Also how exactly is extracting heat from underground renewable? What exactly renews the constantly cooling core of our planet?

4 comments

The core of the earth is essentially a fission reactor with quite a lot of fuel available. While this heat source is technically finite, so is the sun, and the universe itself. If you somehow live to see the heat death of the universe, you’re probably SOL.

But for humans living on earth today, and in timescales we care about (millions of years), the Earth’s core won’t run out of heat.

Not the core, which is made of stable elements like iron, but the crust. You'd think that uranium and thorium would settle to the core because they're heavy, but they're not siderophilic, so most of them stays in the crust. About two thirds of the geothermal heat flux is from fission in the crust: https://en.wikipedia.org/wiki/Geothermal_gradient

Non-sustainable heat extraction is much more likely, because the sustainable resource is only about 44 TW, while world marketed energy consumption is already 18 TW (https://en.wikipedia.org/wiki/World_energy_supply_and_consum...). By contrast, there are about 100 000 TW of solar energy available. There are billions of years of fossil heat locked up in the crust, amounting to conservatively many millions of times the total oil supply, and by extracting it faster than it was produced you can get much higher power.

Like (above-ground) nuclear energy, this is not currently an economically competitive source of exergy because of the cost of the heat engines required, except in unusual cases. It was until only a few years ago, but PV has gotten much cheaper since then. It probably won't be again until a revolution in manufacturing technology.

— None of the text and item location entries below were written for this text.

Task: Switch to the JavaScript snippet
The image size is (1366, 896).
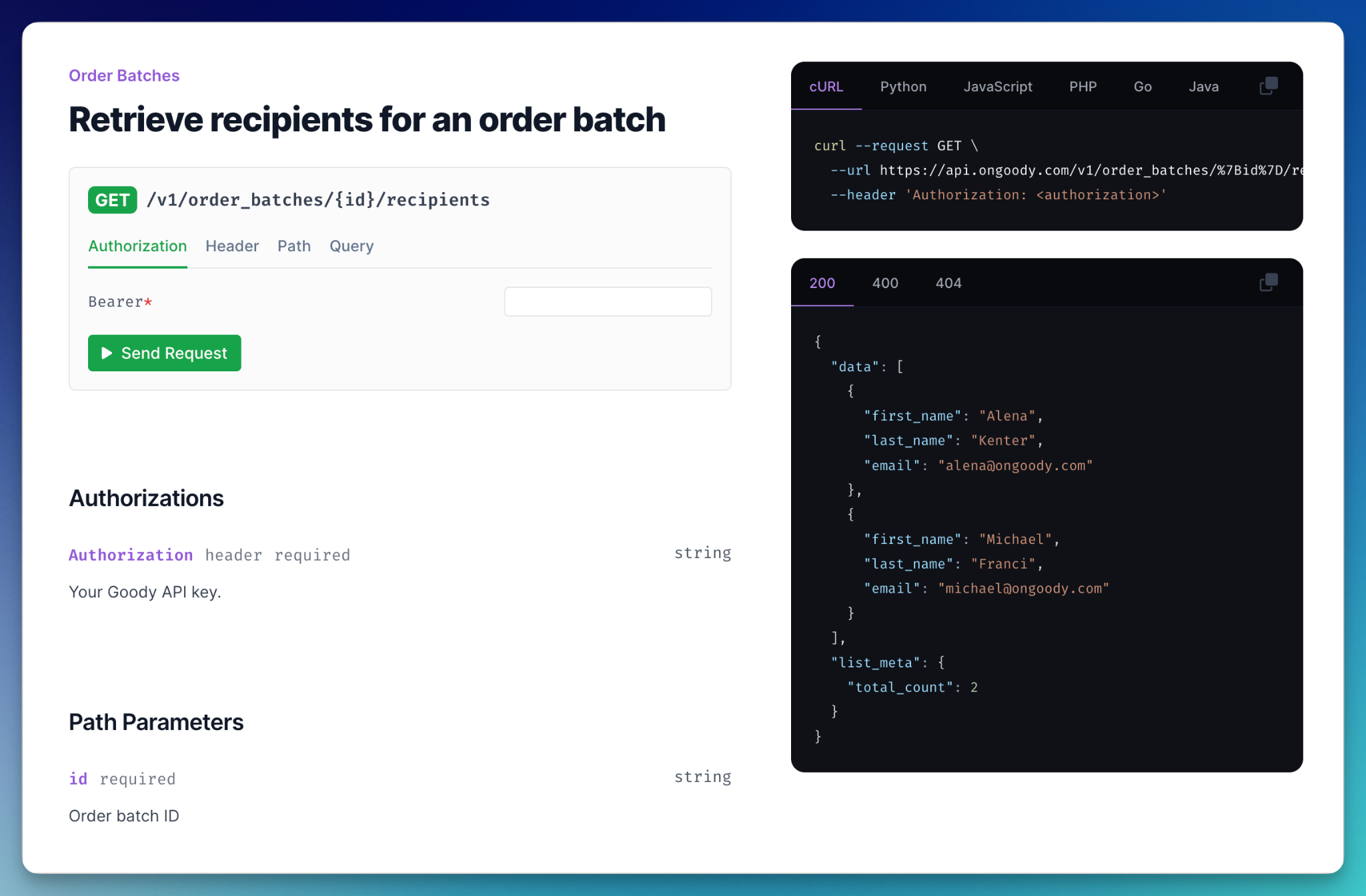Action: (997, 87)

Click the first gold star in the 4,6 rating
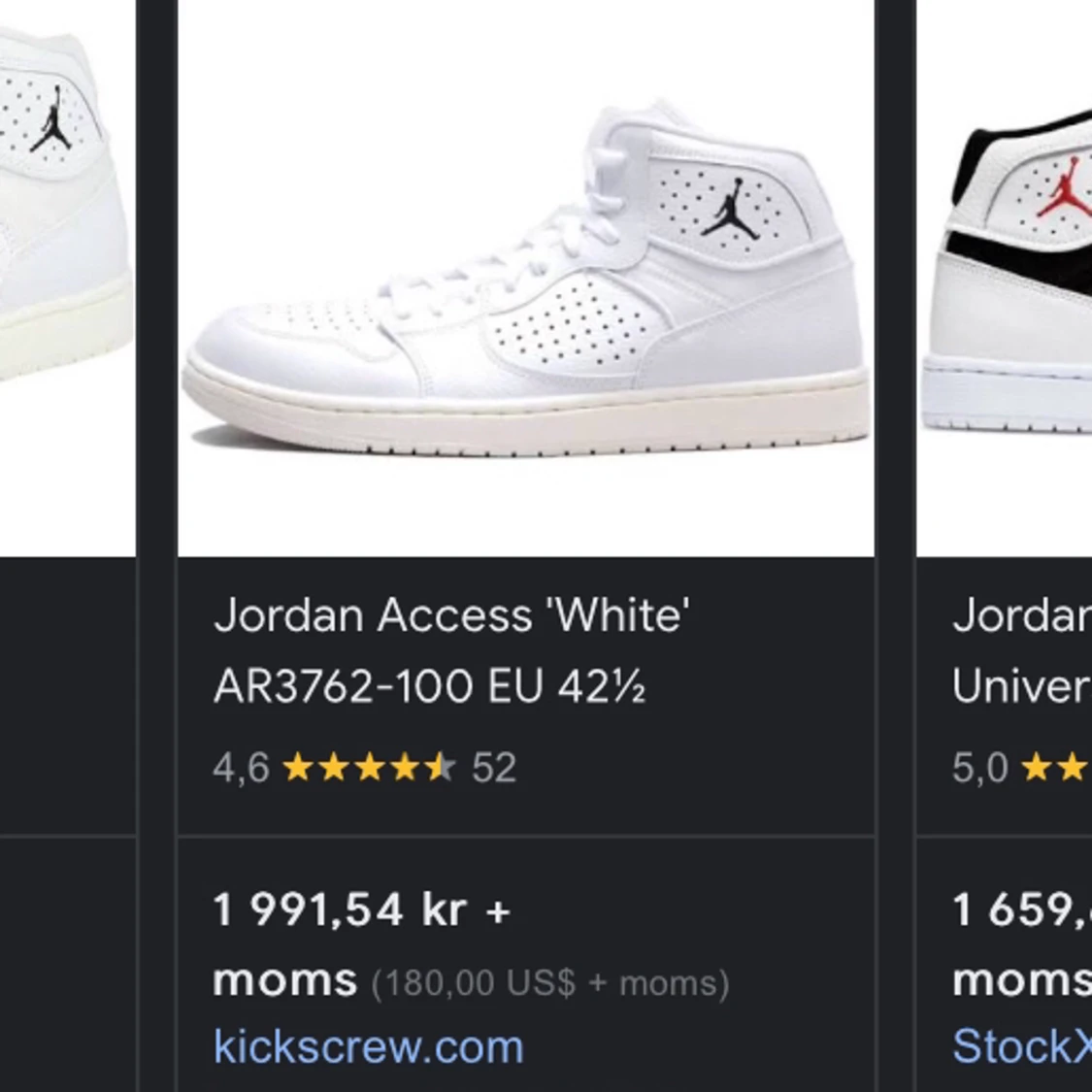(x=296, y=769)
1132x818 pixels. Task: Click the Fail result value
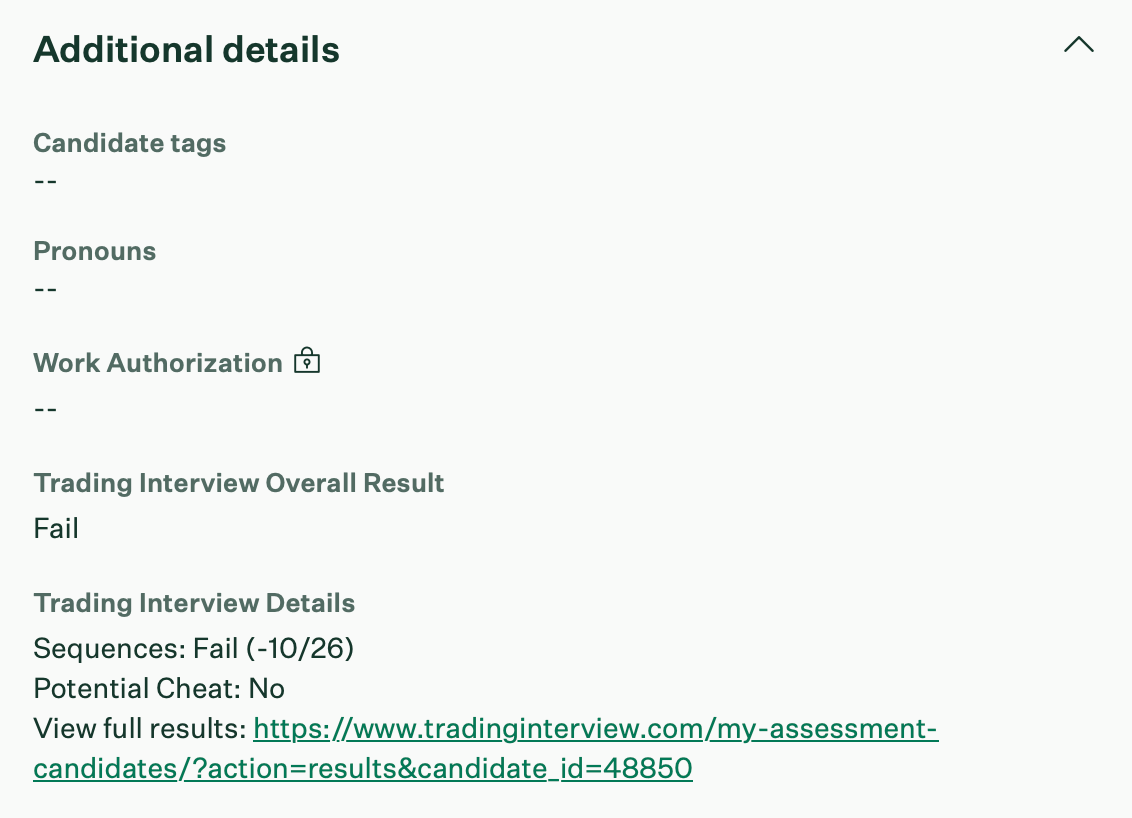(56, 528)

Thanks for the clarification! I was under the impression that the heavier elements would be found toward the center. I appreciate the links :)
As others have pointed out, nothing is renewable on long enough timelines. The earth will burn out, the sun will burn out, eventually the universe will burn out.
radioactive decay.
In other words it isn’t renewable, it’s just very long-lived.
There's no such thing as infinite energy in this universe. There's enough deuterium in the oceans to power humanity at our current pace until well after the sun expands and makes earth uninhabitable, but that is still a limit where we'd run out.
So is the Sun.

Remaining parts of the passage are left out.